The Republican-controlled U.S. Senate on Tuesday confirmed President Donald Trump's nominee to serve as his administration's top advocate before the U.S. Supreme Court, overcoming united Democratic opposition.
Noel Francisco, a Washington lawyer with strong conservative credentials who previously worked in Republican former President George W. Bush's administration, was confirmed by the Senate as U.S. solicitor general on a vote of 50-47.
All the Senate's Democrats voted against him except for New Jersey's Robert Menendez, who is currently on trial facing corruption charges in Newark.
Francisco takes up his new position as the Supreme Court prepares to begin its new term on Oct. 2. The court has several potential blockbuster cases on its docket, including the challenge to Trump's travel ban on people from six predominantly Muslim countries entering the United States. That case will be argued before the justices on Oct. 10.
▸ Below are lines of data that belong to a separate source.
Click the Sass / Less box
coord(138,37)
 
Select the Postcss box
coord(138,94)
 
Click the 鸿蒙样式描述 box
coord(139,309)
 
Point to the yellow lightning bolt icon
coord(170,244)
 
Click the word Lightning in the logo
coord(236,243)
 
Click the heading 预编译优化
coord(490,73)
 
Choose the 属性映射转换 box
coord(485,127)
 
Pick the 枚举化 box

Francisco, who previously worked at the Jones Day law firm, will now be overseeing the Justice Department's defense of the ban and other major policy initiatives that are challenged in court.
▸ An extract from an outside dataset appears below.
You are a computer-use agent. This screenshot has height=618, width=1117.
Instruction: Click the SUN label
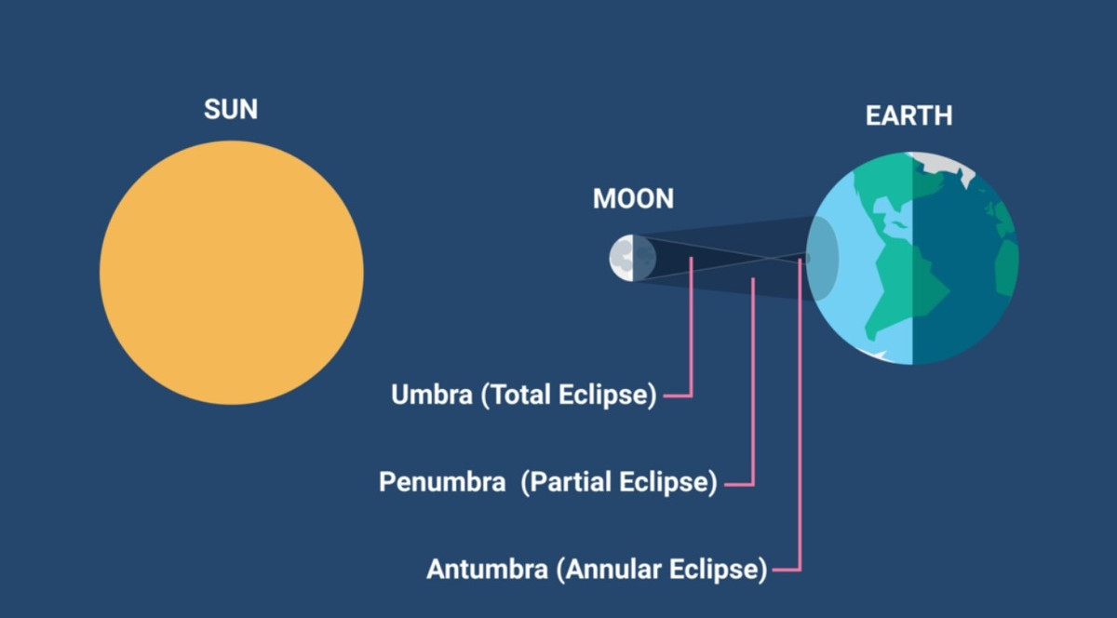(x=231, y=109)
He has argued three cases at the Supreme Court. Most recently, he represented Republican former Virginia Governor Robert McDonnell in a successful attempt to throw out corruption convictions. The justices ruled in favor of McDonnell last year in an 8-0 ruling that could make it tougher to prosecute politicians for corruption.
Francisco served as a White House lawyer from 2001 to 2003 and spent another two years in the Justice Department's Office of Legal Counsel from 2003 to 2005. He previously worked as a clerk for the late Supreme Court conservative Justice Antonin Scalia.